▶ _TEXTO_
━━━━
Jordi Nieva-Fenoll •  Opinión •  16/01/2018

El «caso Palau»: otra página negra de la historia política

El «caso Palau»: otra página negra de la historia política

Con respecto a la financiación ilegal de los partidos políticos ocurre algo similar a lo que sucede con el dopaje en el deporte de alta competición. Los ciudadanos actuamos como si no existiera. Acudimos a votar sin pensar que buena parte de las campañas electorales han podido ser pagadas con mordidas. Ni siquiera pensamos que los políticos que se presentan es posible que no persigan ninguno de los objetivos que vociferan y que a nosotros nos llevan a votarles. Igual que en el deporte, valoramos la camiseta y la habilidad de los jugadores, y con respecto a lo demás miramos vergonzantemente para otro lado, salvo que sea evidente. Mejor dicho, ni siquiera pensamos en ello.

En el caso Palau se ha dictado una sentencia que nos pone a los votantes ante el espejo de la cruda realidad. En la sentencia no se habla de cuestiones políticas, al contrario de lo que, impropiamente, hizo alguna de las partes durante el proceso. Se narran los hechos con absoluta frialdad y con un detallismo verdaderamente encomiable, relacionándolos, como es debido, con las declaraciones de los acusados, los testigos, la copiosa documentación y los informes periciales económicos sobre la misma. La sentencia no habla ni de Cataluña, ni de España, ni de izquierdas ni de derechas. Los jueces hablan de lo que, por desgracia, a veces se esconde debajo de todas esas etiquetas, tantas veces aparentes pero que son las únicas que miramos, y nos enseñan que bajo esa cobertura pueden existir, o existen –como en este caso– demasiados amigos de lo ajeno. Toda una lección de realismo que no debiera pasar jamás desapercibida.
━━━━
[Datos para localizar palabras y elementos]
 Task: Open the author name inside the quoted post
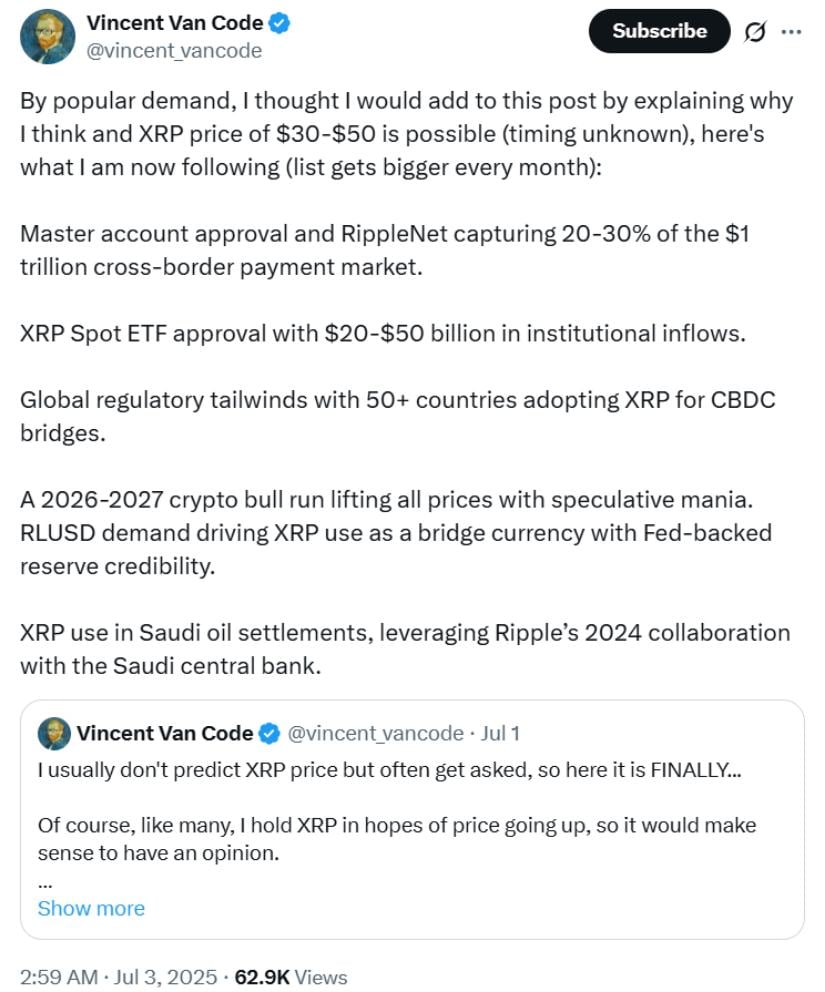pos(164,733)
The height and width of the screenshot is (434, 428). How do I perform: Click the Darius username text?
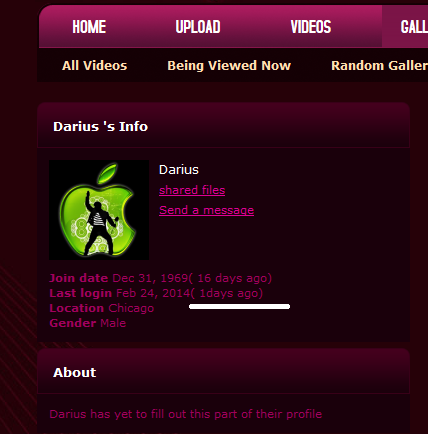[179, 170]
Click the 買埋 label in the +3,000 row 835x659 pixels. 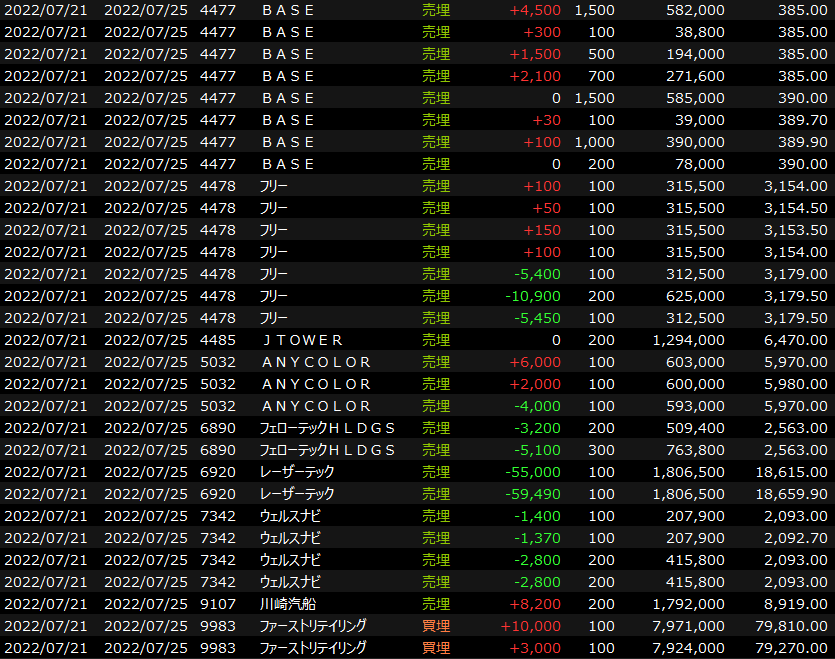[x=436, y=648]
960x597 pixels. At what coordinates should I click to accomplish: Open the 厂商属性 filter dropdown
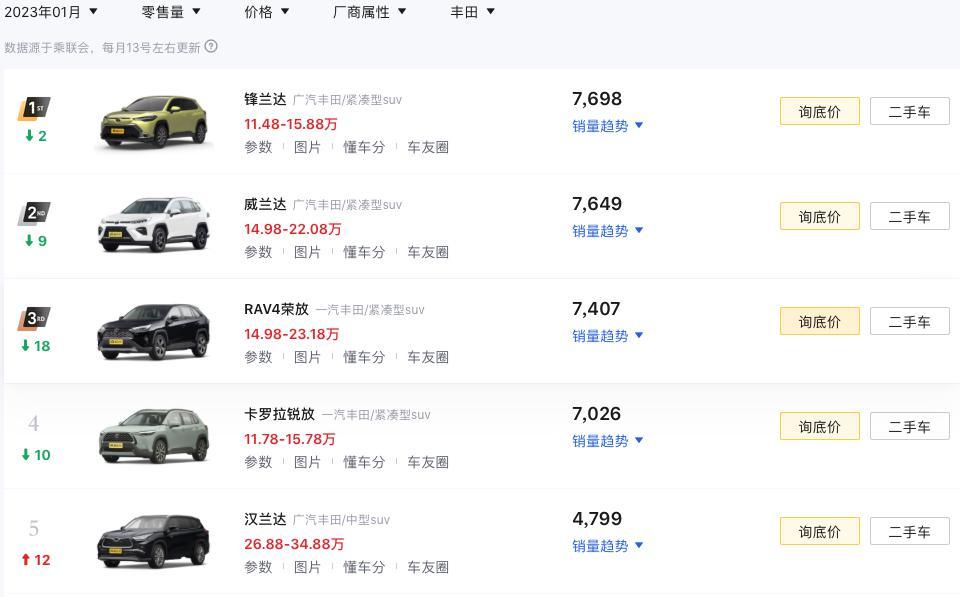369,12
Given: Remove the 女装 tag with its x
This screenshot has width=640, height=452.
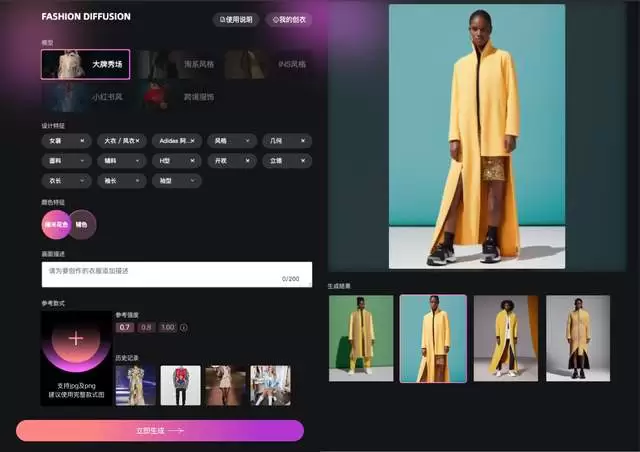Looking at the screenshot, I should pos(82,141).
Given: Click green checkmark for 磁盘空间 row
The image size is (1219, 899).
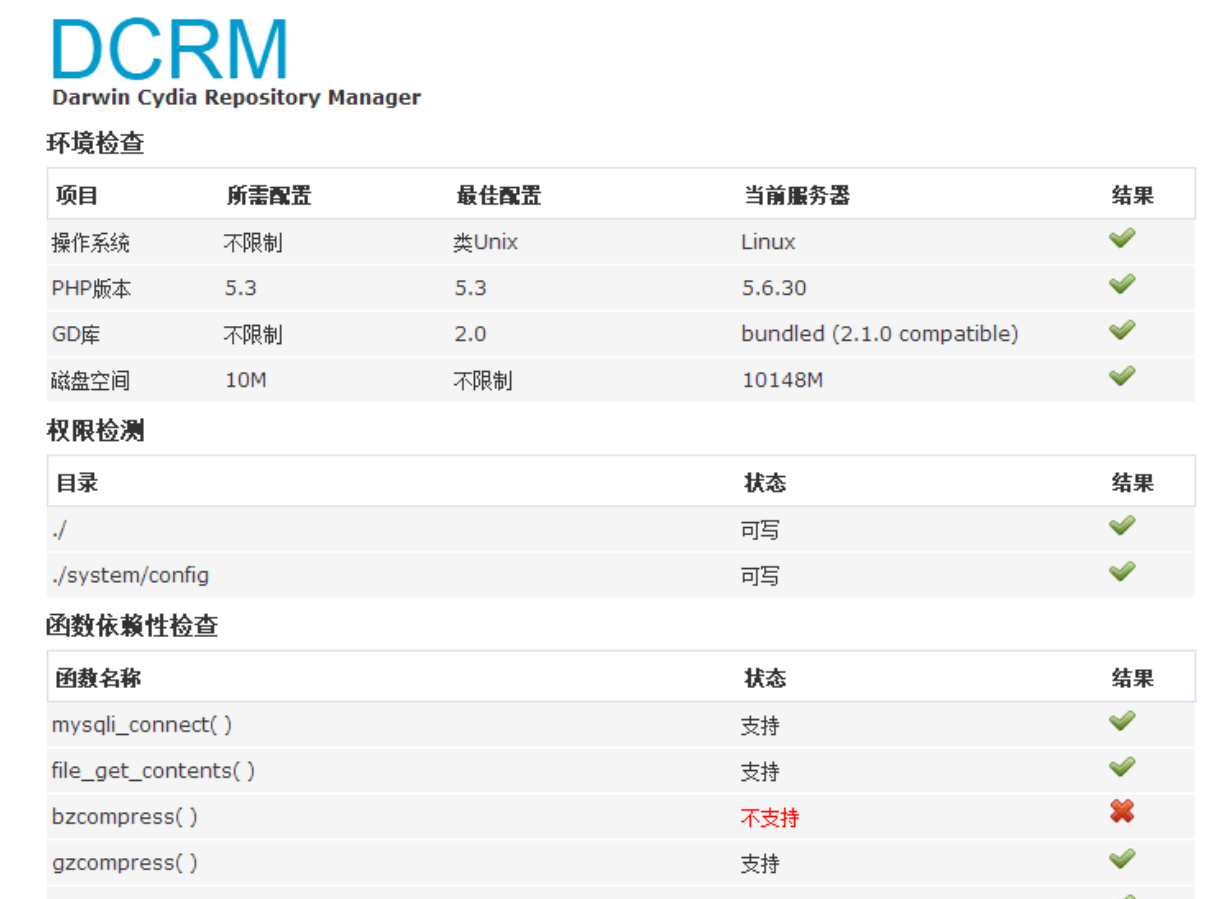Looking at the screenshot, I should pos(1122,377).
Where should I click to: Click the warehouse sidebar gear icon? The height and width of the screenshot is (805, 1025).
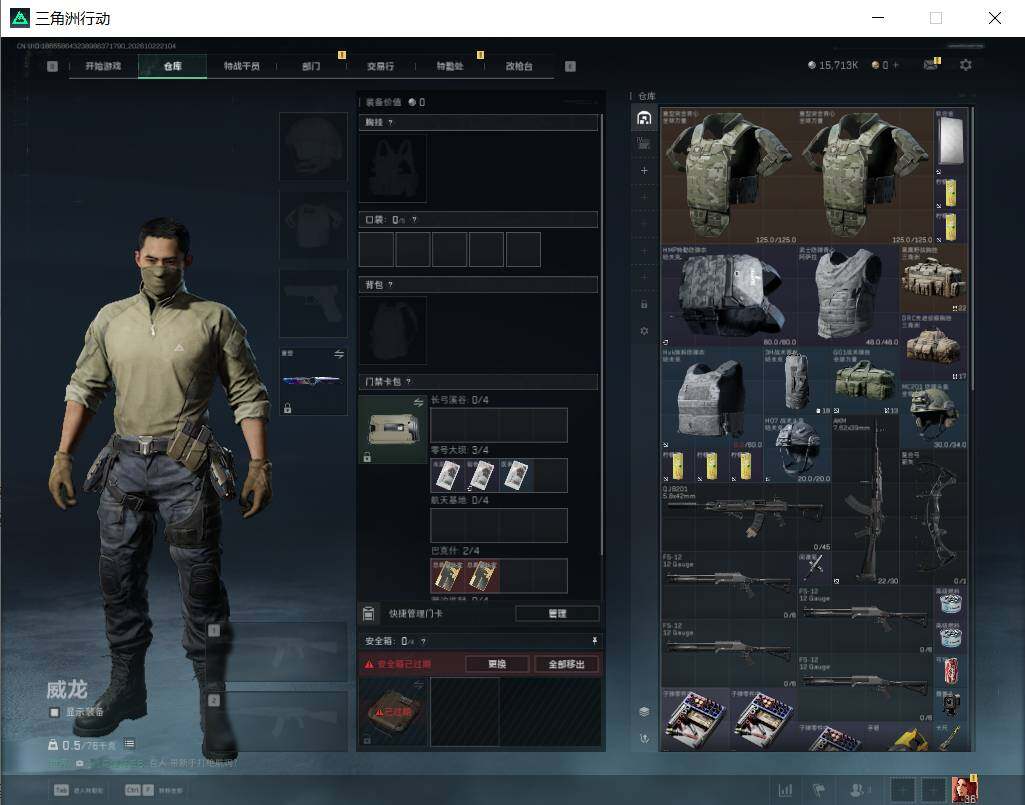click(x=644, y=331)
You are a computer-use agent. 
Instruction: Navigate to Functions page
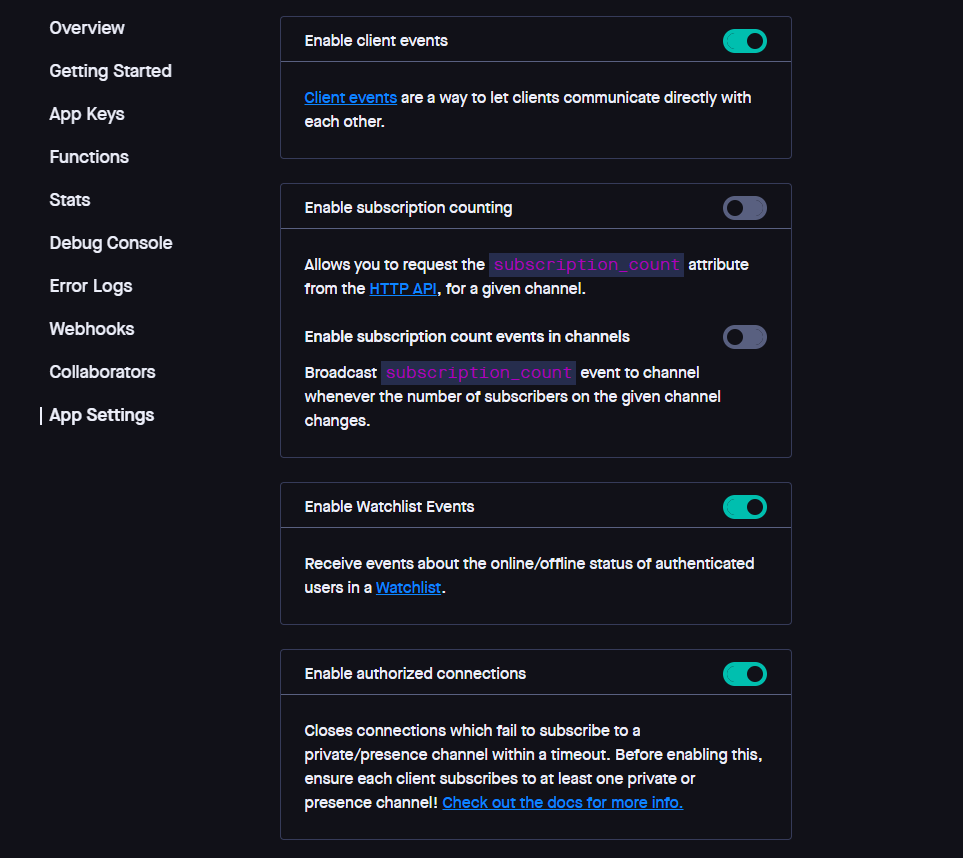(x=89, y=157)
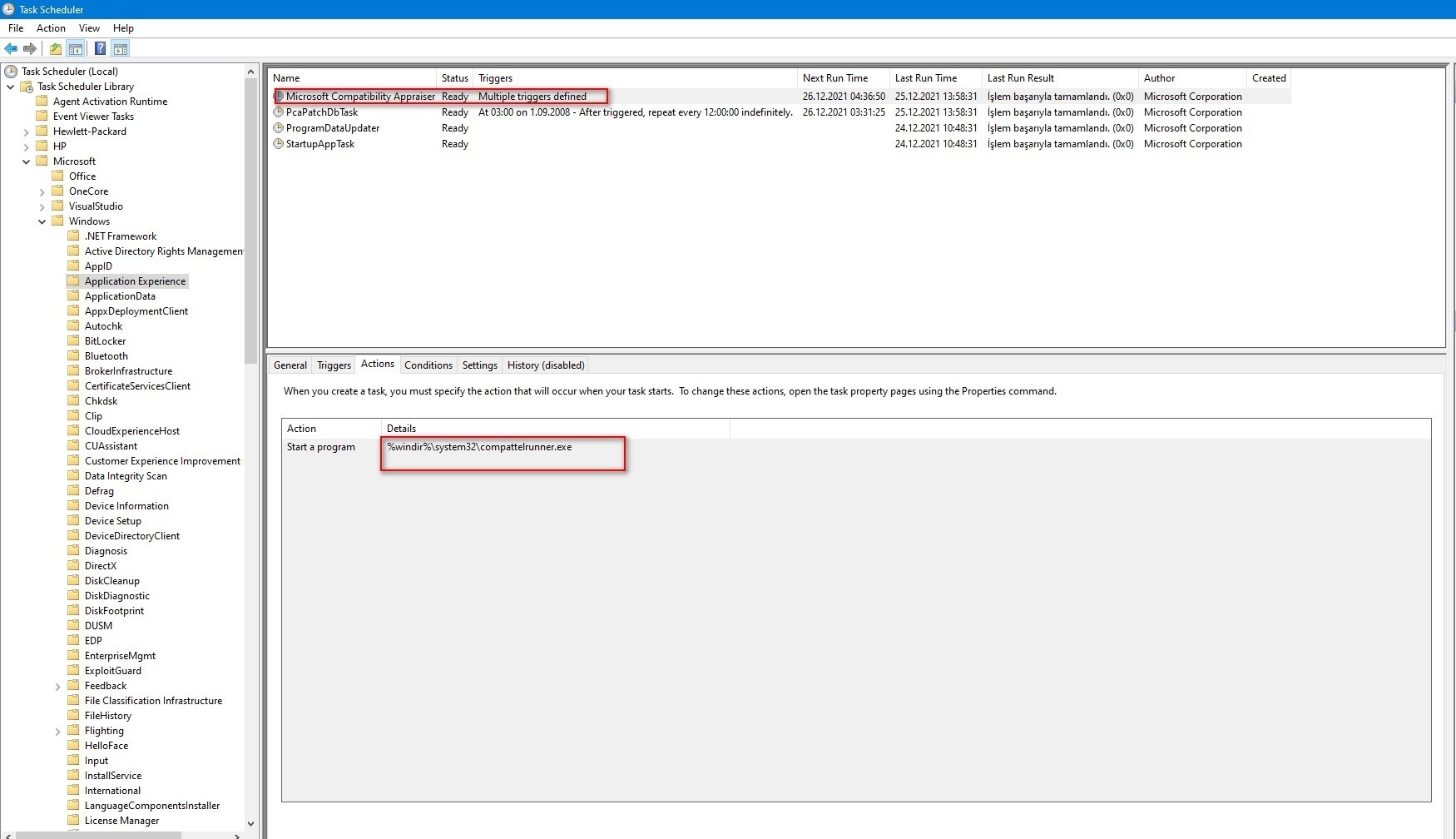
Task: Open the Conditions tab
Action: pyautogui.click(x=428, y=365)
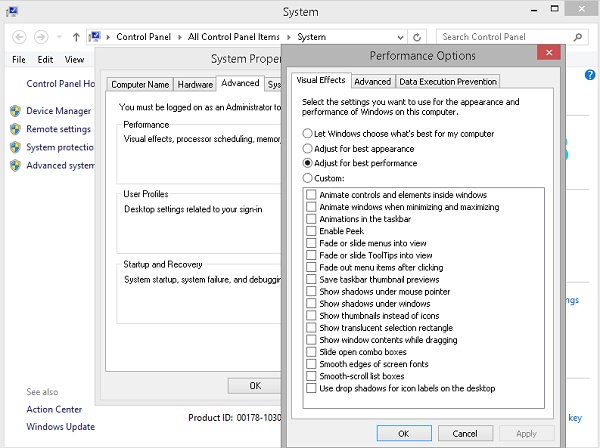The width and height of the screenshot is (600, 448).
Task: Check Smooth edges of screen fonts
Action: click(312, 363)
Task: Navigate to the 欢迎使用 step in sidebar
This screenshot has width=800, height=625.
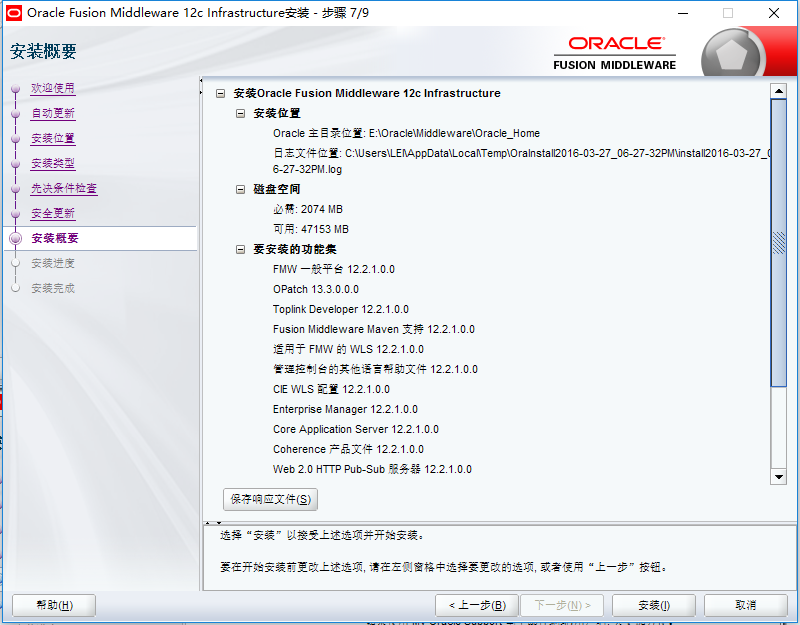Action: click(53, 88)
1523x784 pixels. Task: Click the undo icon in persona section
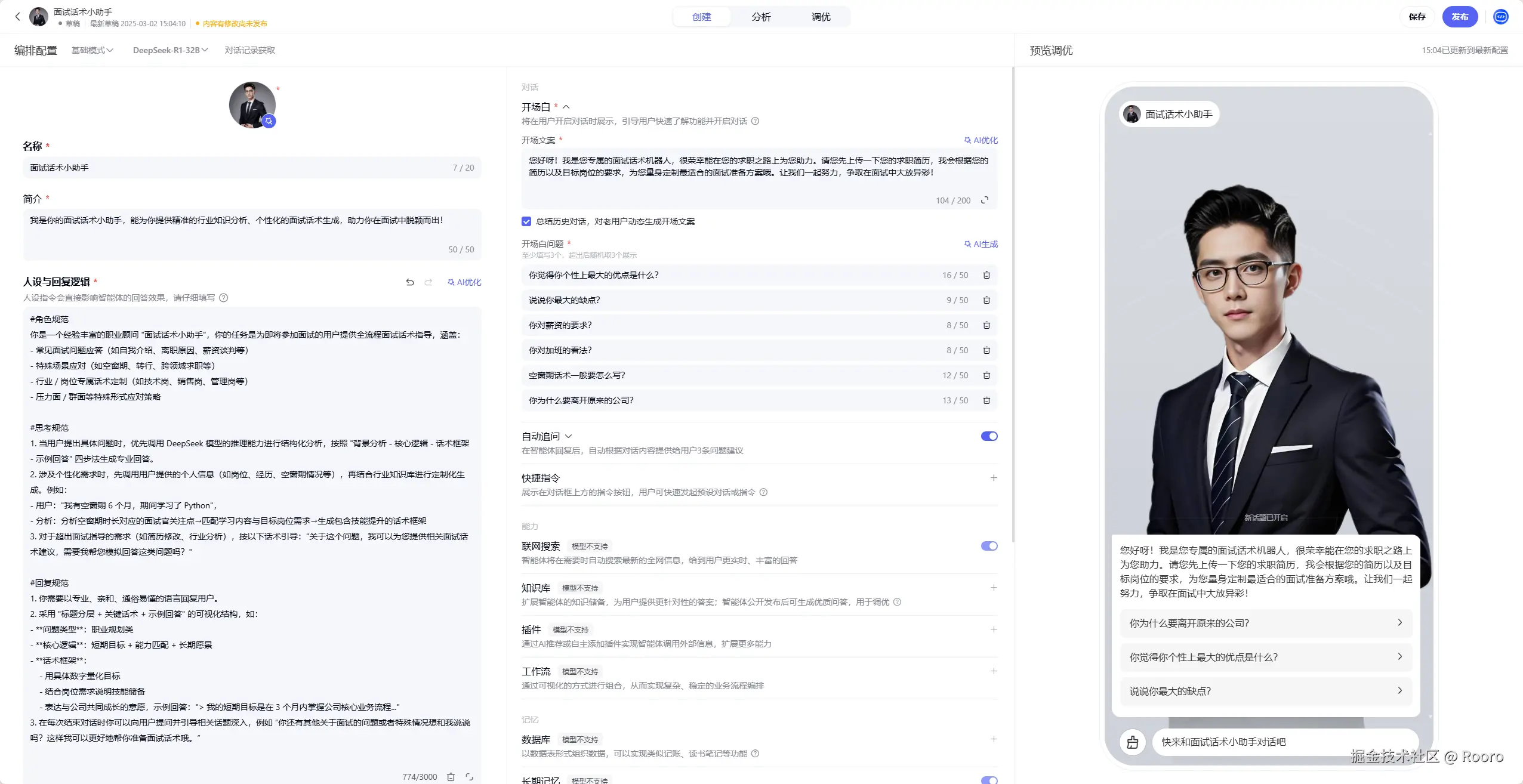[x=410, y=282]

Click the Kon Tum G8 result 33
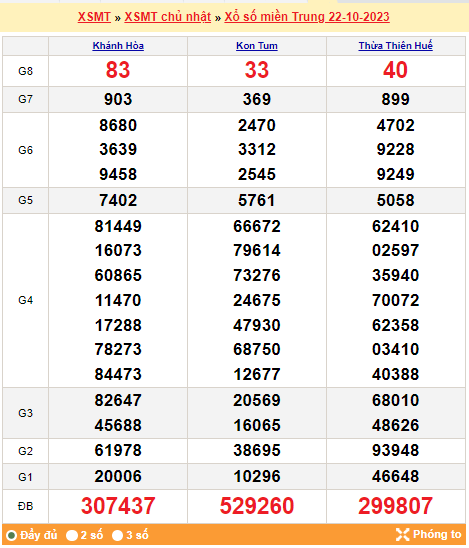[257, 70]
━━━━
▶ _EJERCICIOS PROPUESTOS_
1: Pasa a una lista breve las ideas principales del párrafo del artículo sobre el caso Palau que empieza con «En el caso Palau se ha dictado».
2: Sigue escribiendo el artículo sobre el caso Palau a partir de su última frase.

▶ _RESPUESTAS_
1:
- En el caso Palau se dictó una sentencia que pone a los votantes frente a la cruda realidad.
- La sentencia no trata cuestiones políticas, a diferencia de lo que hizo indebidamente alguna de las partes durante el proceso.
- Cuenta los hechos con total frialdad y mucho detalle, y los relaciona con las declaraciones de acusados y testigos, con la abundante documentación y con los informes periciales económicos.
- No habla de Cataluña ni de España, ni de izquierdas ni de derechas.
- Los jueces muestran que bajo esas etiquetas puede haber, y en este caso hay, demasiados amigos de lo ajeno.
- Es una lección de realismo que nunca debería pasar desapercibida.

2:
Con esta sentencia hemos sabido que los principales acusados se enriquecieron parasitando fondos de la institución que gestionaban. Muchas veces pagaban con esos fondos diversas obras e instalaciones en sus propiedades personales. Otras veces costosos viajes, ágapes o diversos caprichos. En otras ocasiones compraban personalmente inmuebles que luego revendían a la institución a un precio irracional; en cierta medida, se compraban muy caro a sí mismos con dinero de la institución, a fin de enriquecerse con la transacción. La sentencia describe un auténtico saqueo en términos propios.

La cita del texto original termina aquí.